> Exercise requirements
Continue the article on menopausal symptoms and cardiovascular risk, picking up after its last sentence.

> Selected excerpt
════════════════
Number, severity of menopausal symptoms may up CV risk
Women who experience two or more moderate or severe menopausal symptoms may have an elevated risk of cardiovascular disease (CVD) or strokes, according to a study presented at NAMS 2020.
The results were from a secondary analysis of 20,050 women aged 50–79 years enrolled in the Women’s Health Initiative (WHI)-Calcium and Vitamin D trial. The randomized trial assessed the impact of daily calcium (1,000 mg) and vitamin D (400 IU of 25-hydroxyvitamin-D) on multiple health outcomes (hip fracture, colorectal cancer, invasive breast cancer, all-cause mortality, coronary heart disease, stroke, cardiovascular death, and total CVD). The women were followed up for a median 7 years.
A questionnaire was used to assess severity of menopausal symptoms at baseline. These symptoms included vasomotor symptoms (hot flashes and night sweats), heart racing or skipping beats, tremors, restlessness, fatigue, difficulty concentrating, forgetfulness, dizziness, mood swings, vaginal dryness, breast tenderness, headache or migraine, and waking up multiple times at night.
Women with ≥2 moderate or severe menopausal symptoms had an increased risk of total CVD (hazard ratio [HR], 1.37, 95 percent confidence interval [CI], 1.20–1.56) compared with those without menopausal symptoms. This risk was not observed in women who experienced just one moderate or severe menopausal symptom (HR, 1.00, 95 percent CI, 0.87–1.15; ptrend<0.001). [NAMS 2020, abstract S-18]
Experiencing moderate or severe menopausal symptoms was also associated with an increased risk of stroke, with a higher risk observed with ≥2 symptoms (HR, 1.41, 95 percent CI, 1.04–1.91) than one symptom (HR, 1.19, 95 percent CI, 0.88–1.61; ptrend=0.02) compared with no symptoms.
Conversely, severity of vasomotor symptoms did not appear to be associated with any of the health outcomes examined in this study.
════════════════
> Information provided
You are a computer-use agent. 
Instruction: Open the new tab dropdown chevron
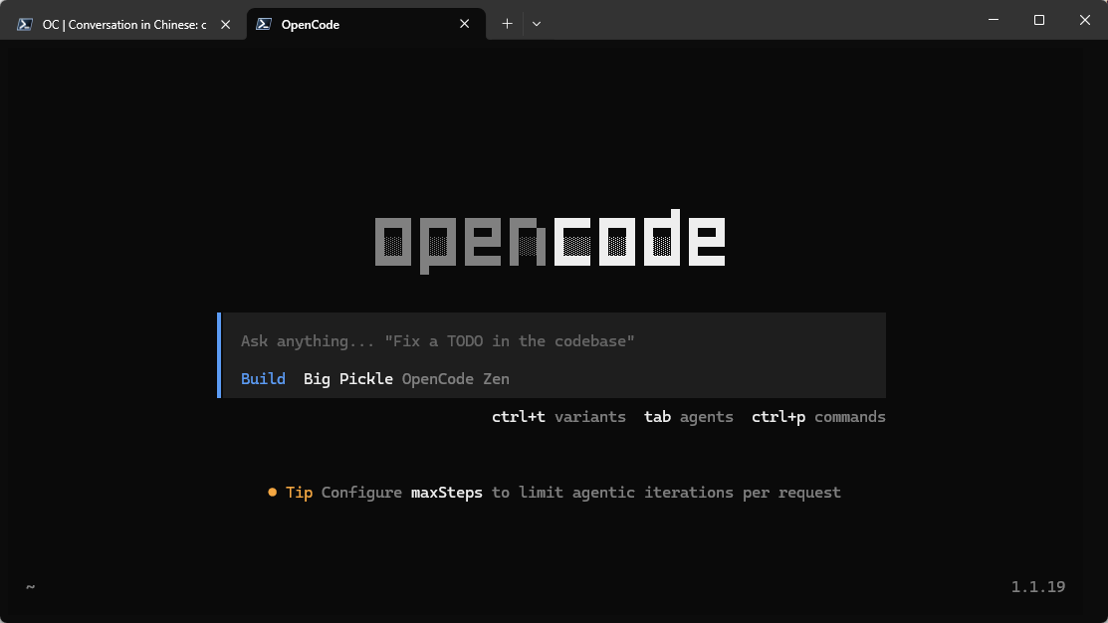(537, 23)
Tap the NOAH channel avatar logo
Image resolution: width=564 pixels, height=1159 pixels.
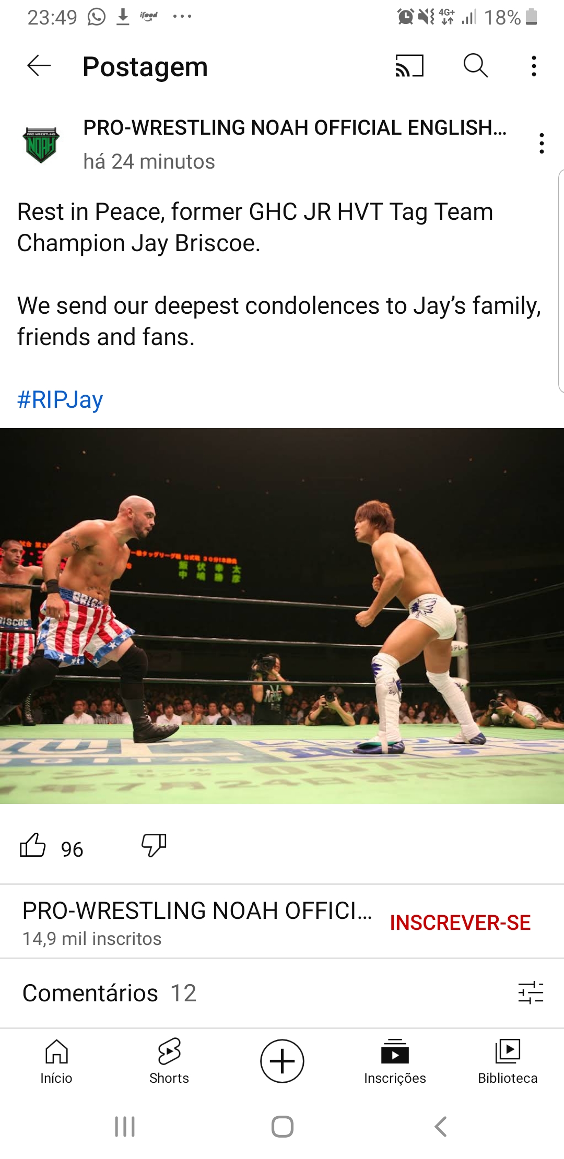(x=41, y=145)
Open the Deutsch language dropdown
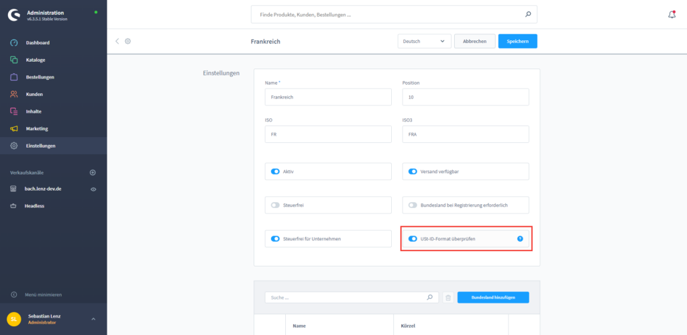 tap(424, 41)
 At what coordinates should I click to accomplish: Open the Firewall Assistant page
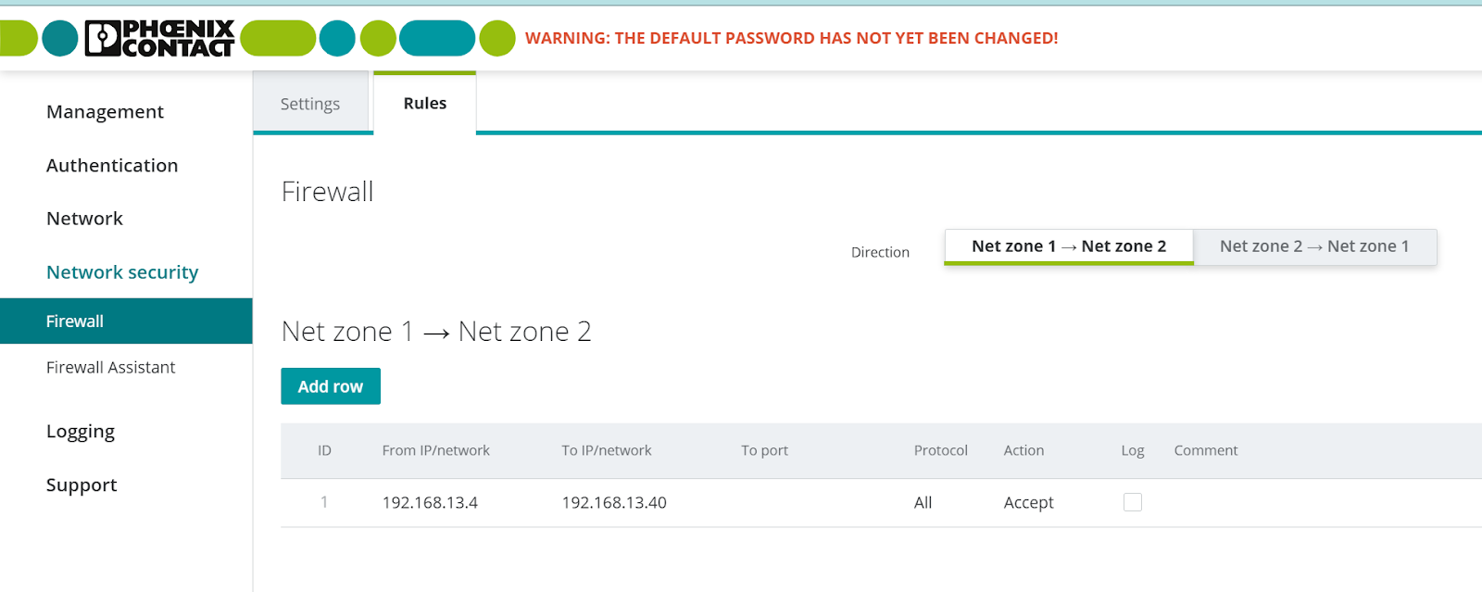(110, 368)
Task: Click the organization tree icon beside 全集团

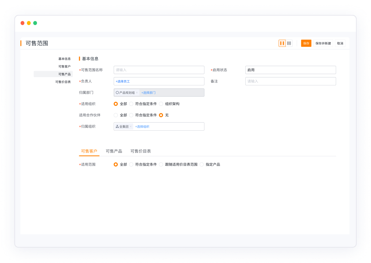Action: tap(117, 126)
════════════════
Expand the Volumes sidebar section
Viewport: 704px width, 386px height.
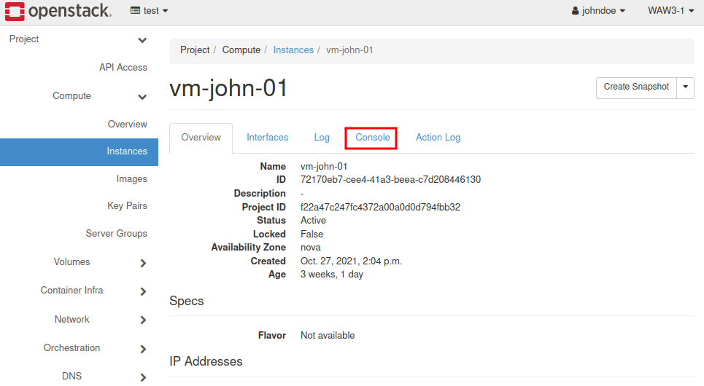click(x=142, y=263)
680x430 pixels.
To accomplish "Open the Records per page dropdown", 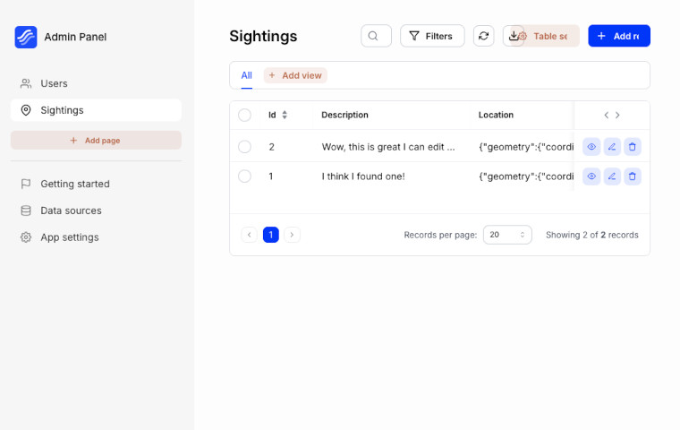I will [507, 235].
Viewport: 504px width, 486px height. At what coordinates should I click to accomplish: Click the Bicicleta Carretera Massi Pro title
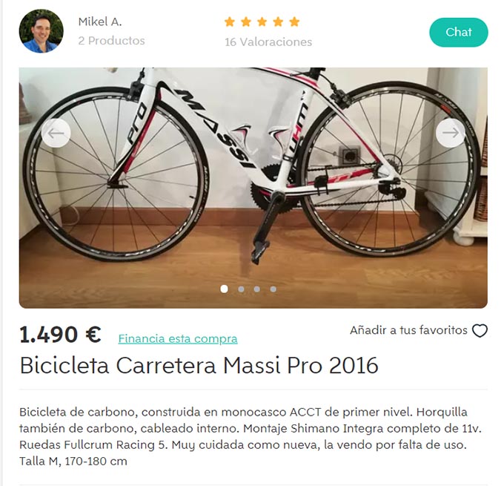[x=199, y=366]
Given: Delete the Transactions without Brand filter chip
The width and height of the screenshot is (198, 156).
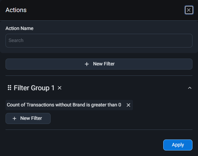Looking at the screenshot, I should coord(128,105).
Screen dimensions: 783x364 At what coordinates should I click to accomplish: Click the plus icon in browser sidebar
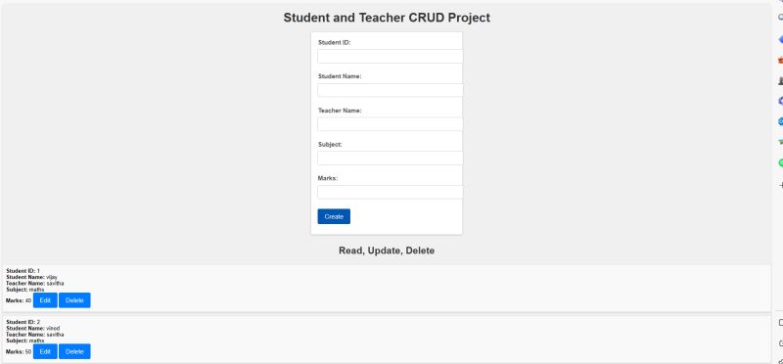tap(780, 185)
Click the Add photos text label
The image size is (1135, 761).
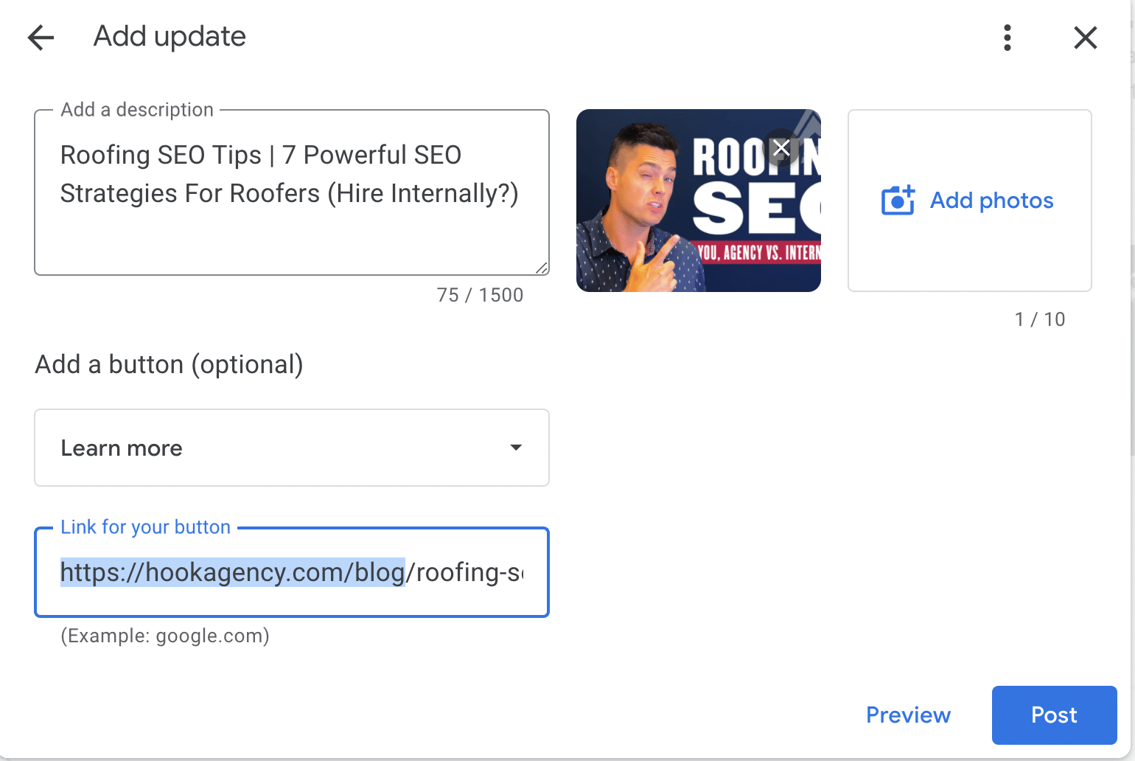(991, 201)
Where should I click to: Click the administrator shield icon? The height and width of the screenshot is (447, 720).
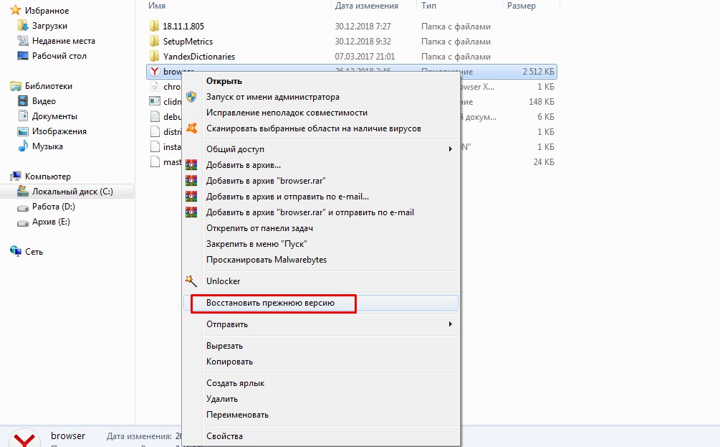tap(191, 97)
════════════════
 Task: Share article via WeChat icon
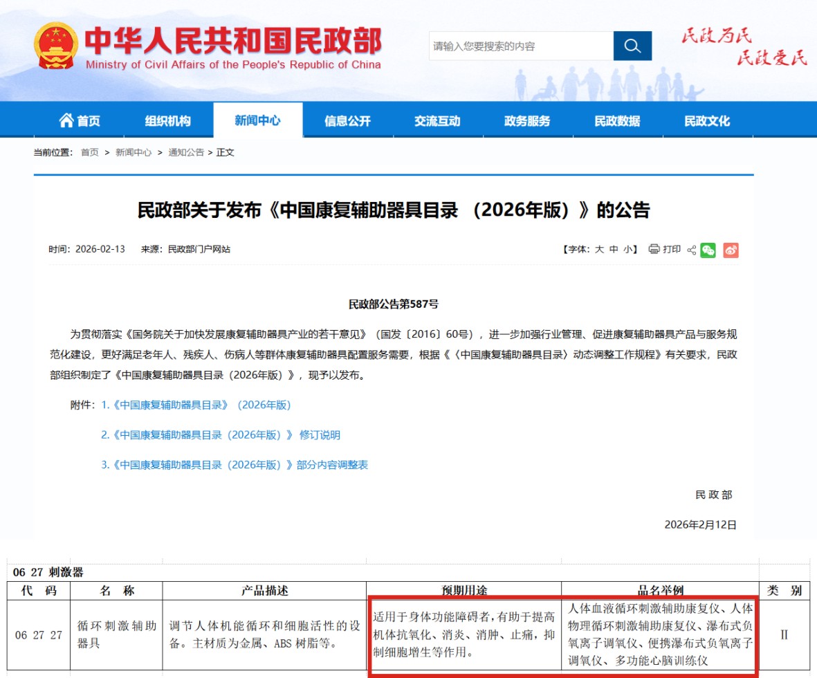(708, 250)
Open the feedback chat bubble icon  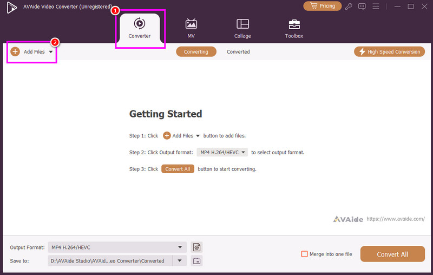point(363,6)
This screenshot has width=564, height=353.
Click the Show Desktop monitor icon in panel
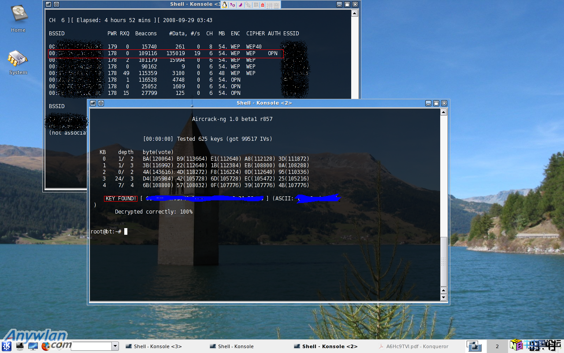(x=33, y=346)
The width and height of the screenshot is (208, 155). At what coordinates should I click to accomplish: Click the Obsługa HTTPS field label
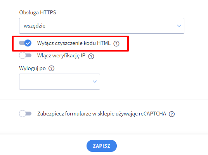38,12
════════════════
> Answer to the exercise
None of the associations appeared to be mitigated by calcium and vitamin D supplementation.
“We found that even severe hot flashes were not associated with any adverse clinical health outcomes when occurring on their own, but if they or any other moderate to severe menopause symptoms were present in combination, there was an association with an increased risk of CVD,” said study lead author Dr Matthew Nudy from Penn State Hershey Medical Center, Hershey, Pennsylvania, US.
“[The results suggest that] the number or type of moderate or severe menopausal symptoms, but not vasomotor symptoms alone, may be a marker for a higher risk of CVD,” highlighted Nudy and co-authors.
“With heart disease remaining the number one killer of women, studies like this are invaluable,” added Dr Stephanie Faubion, medical director of The North American Menopause Society (NAMS), who was not affiliated with the study.
“Healthcare providers need to be aware that menopause symptoms may be more than a benign nuisance, and women suffering from these symptoms may be at increased risk for CVD. Identifying women at high risk is important so that risk reduction strategies can be implemented,” she noted.